El nuevo mandatario colombiano enfrenta críticas por un video difundido durante su visita a una de las zonas más afectadas por el terremoto, mientras su Gobierno avanza en un marcado cambio de rumbo en política exterior.
COLOMBIA.- Una polémica se desató en Colombia tras la visita del presidente Abelardo De la Espriella al municipio de El Cairo, Valle del Cauca, una de las localidades afectadas por el terremoto de magnitud 7,4 registrado el pasado 10 de agosto.
Videos difundidos en redes sociales muestran el momento en que el mandatario llega en una camioneta y, mientras un grupo de personas lo espera en el exterior, se escucha la expresión “manos arriba”. Instantes después, De la Espriella se asoma por la ventanilla del vehículo y pronuncia un mensaje de respaldo político: “Firme por El Cairo. El Cairo tiene presidente con el ‘Tigre’”.
Las imágenes generaron cuestionamientos entre usuarios de redes sociales, algunos de los cuales calificaron el episodio como una “puesta en escena” y cuestionaron la forma en que se desarrolló el encuentro con habitantes de la zona afectada por el desastre natural.
La controversia ocurre en medio de los primeros días del nuevo Gobierno, cuya agenda se ha visto alterada por las consecuencias del terremoto, pero que, paralelamente, ha comenzado a implementar cambios significativos en la política exterior colombiana.
Giro hacia Israel y Estados Unidos
La administración de De la Espriella ha marcado distancia respecto a la política internacional de su antecesor, Gustavo Petro, y ha impulsado un acercamiento con Israel y Estados Unidos.
Durante su etapa como presidente electo, De la Espriella acordó con Israel el restablecimiento de las relaciones diplomáticas, suspendidas por Petro en mayo de 2024 en medio de la guerra en la Franja de Gaza.
El nuevo Gobierno también reconoció la soberanía de Israel sobre los Altos del Golán, territorio sirio ocupado por Israel y cuya anexión no es reconocida por Naciones Unidas.
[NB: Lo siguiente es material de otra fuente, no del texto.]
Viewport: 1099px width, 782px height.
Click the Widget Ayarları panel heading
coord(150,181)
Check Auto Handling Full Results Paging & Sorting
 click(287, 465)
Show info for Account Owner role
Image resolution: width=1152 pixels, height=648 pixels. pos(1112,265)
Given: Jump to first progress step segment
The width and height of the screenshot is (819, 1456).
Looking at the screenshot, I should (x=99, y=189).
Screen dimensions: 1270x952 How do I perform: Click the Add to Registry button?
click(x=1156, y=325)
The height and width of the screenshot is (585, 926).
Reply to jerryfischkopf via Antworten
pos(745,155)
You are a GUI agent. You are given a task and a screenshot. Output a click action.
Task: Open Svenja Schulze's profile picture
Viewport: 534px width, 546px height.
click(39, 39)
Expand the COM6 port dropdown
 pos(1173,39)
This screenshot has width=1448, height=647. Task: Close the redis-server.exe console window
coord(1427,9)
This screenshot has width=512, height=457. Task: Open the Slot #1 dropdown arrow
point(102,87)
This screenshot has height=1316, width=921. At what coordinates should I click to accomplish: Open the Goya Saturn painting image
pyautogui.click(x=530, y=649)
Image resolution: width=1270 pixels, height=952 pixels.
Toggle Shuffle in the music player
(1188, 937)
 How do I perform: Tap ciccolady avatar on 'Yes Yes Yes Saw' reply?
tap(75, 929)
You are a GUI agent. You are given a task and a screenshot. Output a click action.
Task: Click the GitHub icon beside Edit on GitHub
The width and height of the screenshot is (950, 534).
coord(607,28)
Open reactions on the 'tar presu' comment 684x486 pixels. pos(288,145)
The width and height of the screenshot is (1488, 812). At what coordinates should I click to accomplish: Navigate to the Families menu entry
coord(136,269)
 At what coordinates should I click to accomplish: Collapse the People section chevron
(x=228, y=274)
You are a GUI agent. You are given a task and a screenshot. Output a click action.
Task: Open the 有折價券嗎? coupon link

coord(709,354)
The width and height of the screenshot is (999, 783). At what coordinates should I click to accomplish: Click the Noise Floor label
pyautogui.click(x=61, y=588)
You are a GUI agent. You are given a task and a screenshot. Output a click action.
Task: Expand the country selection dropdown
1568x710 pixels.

La decisión provocó rechazo de Siria y de varios países de Medio Oriente, entre ellos Egipto, Catar, Arabia Saudita, Jordania, Yemen y Turquía, además de la Liga Árabe.
El cambio también alcanzó la relación con Washington. Colombia formalizó su incorporación al denominado Escudo de las Américas, una coalición militar promovida por la administración de Donald Trump con el objetivo declarado de combatir a organizaciones vinculadas con el narcotráfico.
En este marco, el Pentágono informó que Bogotá solicitó la posibilidad de realizar operaciones militares conjuntas para combatir a grupos considerados terroristas. La propuesta generó debate en el Congreso colombiano, debido a que un eventual ingreso de tropas estadounidenses al territorio nacional requeriría autorización del Senado.
Cuestionamientos por la ayuda humanitaria
El nuevo rumbo político también ha generado críticas en torno a la atención de la emergencia provocada por el terremoto.
Periodistas y sectores de la oposición cuestionaron que Colombia haya aceptado equipos internacionales de rescate procedentes de Estados Unidos, Israel, Ecuador y El Salvador, señalando que podría existir un criterio político o ideológico detrás de la selección.
El Gobierno colombiano rechazó esa acusación. El canciller Ómar Bula aseguró que no se ha excluido a ningún país por razones ideológicas y sostuvo que las autoridades trabajan con las naciones que han ofrecido asistencia sin considerar su orientación política.
Mientras continúan las labores de atención a las comunidades afectadas por el terremoto, la controversia en torno a la visita presidencial a El Cairo se suma al debate sobre el estilo del nuevo mandatario y sobre el profundo viraje que su administración pretende imprimir a la política exterior colombiana.